Now the balance is about to shift again.  Because, for the first time in over half a decade, I'm going to be working outside the home (I did have a brief foray running a craft business, but even that was mostly at home).

We made a decision in the summer that I would pick up a part time job this fall.  In truth, the last month has been incredibly stressful.   When my blogging frequency drops the way it has, it's usually a reflection of my mood, and this was no exception.  I don't deal well with uncertainty.  And I had underestimated what it took to just "pick up a job".

It didn't help that I was picky and didn't want to work somewhere mindlessly stocking shelves.  While I considered going back to serving (the money is good), the thought of actually doing it made me shudder a bit.  Then there's the fact that most of my career experience was working with children, and quite frankly, I give that part of me to my own kids now.

It seemed like everyone wanted availability around the clock.  I wasn't even getting interviews at the places that I deemed worthy of applying at.  Doubt set in.  Frustration.  Not quite so simple after all.

But sometimes things happen for a reason.  Somebody that I met recently, and really connected with, mentioned a reception opening at a place where she was going to be teaching fitness classes.  I didn't hesitate to apply.

Today, I accepted a position at a massage studio/fitness centre (The Rose Wellness Centre, for those of you that are local).  I'm beyond excited.  I get to work somewhere that I believe in, somewhere that I care about.  I'm sure there will be some unexciting, boring aspects (filing papers, while necessary, isn't the most inspiring), but I can't wait to be a part of a team that is dedicated to helping people find their own balance.

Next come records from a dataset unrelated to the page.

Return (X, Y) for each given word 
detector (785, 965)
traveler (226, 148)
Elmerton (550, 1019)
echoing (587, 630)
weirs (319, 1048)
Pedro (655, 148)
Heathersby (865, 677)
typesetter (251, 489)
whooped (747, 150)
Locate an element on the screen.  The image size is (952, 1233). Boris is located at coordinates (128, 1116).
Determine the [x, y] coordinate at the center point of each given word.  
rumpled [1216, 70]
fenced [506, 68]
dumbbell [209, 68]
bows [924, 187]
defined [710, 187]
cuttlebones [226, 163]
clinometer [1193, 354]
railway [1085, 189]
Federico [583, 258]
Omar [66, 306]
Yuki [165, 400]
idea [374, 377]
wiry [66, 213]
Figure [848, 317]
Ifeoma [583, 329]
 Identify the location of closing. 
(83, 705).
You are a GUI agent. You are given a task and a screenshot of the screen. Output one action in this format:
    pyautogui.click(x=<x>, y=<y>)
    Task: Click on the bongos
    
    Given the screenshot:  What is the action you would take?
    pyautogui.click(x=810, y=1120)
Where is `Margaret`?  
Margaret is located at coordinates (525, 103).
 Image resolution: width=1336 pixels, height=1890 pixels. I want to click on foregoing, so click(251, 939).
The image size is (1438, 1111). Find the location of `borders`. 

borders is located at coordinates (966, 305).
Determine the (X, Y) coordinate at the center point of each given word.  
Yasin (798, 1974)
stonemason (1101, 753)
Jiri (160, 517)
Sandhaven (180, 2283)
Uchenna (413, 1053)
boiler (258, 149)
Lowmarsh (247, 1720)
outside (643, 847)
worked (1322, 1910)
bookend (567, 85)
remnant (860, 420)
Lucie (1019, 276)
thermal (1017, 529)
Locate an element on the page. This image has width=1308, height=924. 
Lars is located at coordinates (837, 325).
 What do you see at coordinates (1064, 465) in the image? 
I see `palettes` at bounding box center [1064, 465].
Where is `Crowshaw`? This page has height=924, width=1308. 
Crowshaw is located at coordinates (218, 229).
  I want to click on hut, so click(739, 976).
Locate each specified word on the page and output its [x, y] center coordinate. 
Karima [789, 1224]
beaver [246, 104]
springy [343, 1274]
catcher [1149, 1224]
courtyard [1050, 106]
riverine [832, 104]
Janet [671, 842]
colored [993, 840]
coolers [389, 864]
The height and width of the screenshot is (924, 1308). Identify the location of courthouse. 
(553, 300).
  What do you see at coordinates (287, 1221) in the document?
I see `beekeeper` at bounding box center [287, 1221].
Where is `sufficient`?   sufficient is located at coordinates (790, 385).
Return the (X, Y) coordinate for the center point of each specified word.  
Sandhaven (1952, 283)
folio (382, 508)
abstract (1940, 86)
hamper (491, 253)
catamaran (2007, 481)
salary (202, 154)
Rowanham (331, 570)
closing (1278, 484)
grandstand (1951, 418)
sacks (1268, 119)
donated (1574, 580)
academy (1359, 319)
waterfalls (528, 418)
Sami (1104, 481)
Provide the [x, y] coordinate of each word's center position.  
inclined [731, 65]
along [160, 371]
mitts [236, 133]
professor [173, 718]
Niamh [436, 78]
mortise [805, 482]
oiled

So, where does this leave my triathlon journey?  In a really excellent position.  This past month, it's weighed heavily on my mind that this hobby of mine is one of the bigger optional expenses.  That load is taken off my mind.  The hours are such that I can still achieve a balance that leaves room for my training, and races.

Right now, I feel like I have the best of every possible world.  Stay at home mom, part time job in an inspiring place, triathlete, and pretty fabulous wife to boot.  It will require a bit more organization, but I'm up for the challenge!

Monday, October 1, 2012

Cars, Bikes, and Shopping carts

One of my pet peeves while grocery shopping is people that don't drive their shopping carts properly.  They go down the middle of the aisle.  They stop randomly without checking to see if somebody is behind them.  They fail to shoulder check.  They walk on the left, meaning at busy times, they completely block the aisle for somebody going the other direction.  It seriously annoys me.  In fact, sometimes it really pisses me off.

I'm sure there are others that feel my pain.

Yesterday, there was another bike/car "accident" in my neck of the woods.  The story is here: Story  The story is like many other road rage stories.  Driver is mad that cyclists are on the road.  Driver proceeds to use motor-vehicle as a weapon.  Cyclist gets injured.

What annoys me the most about these stories is the comments on them.  Because every single time people use it as an excuse to start complaining about the inconsiderate cyclists.  About the cyclists that don't ride single file, that ride down the middle of the road, the bike couriers, etc.

The thing is, in this story, there is no indication that the cyclist is at fault.  There is every indication that the driver is.  Now, I am not denying that some cyclists are jerks, but that's irrelevant in this situation.

Let's get back to my shopping cart example.  One of these days, I might just snap.  Perhaps I will just get SO MAD that somebody is pushing their shopping cart in my aisle that I will lose my temper and start ramming into them repeatedly with my own cart.  (I realize the car didn't ram "repeatedly", but given the fact the shopping cart does less damage, we'll stick with it.)

If that happens, am I going to get everybody's sympathy?  I mean, surely they'll understand because of those darn shopping cart drivers right?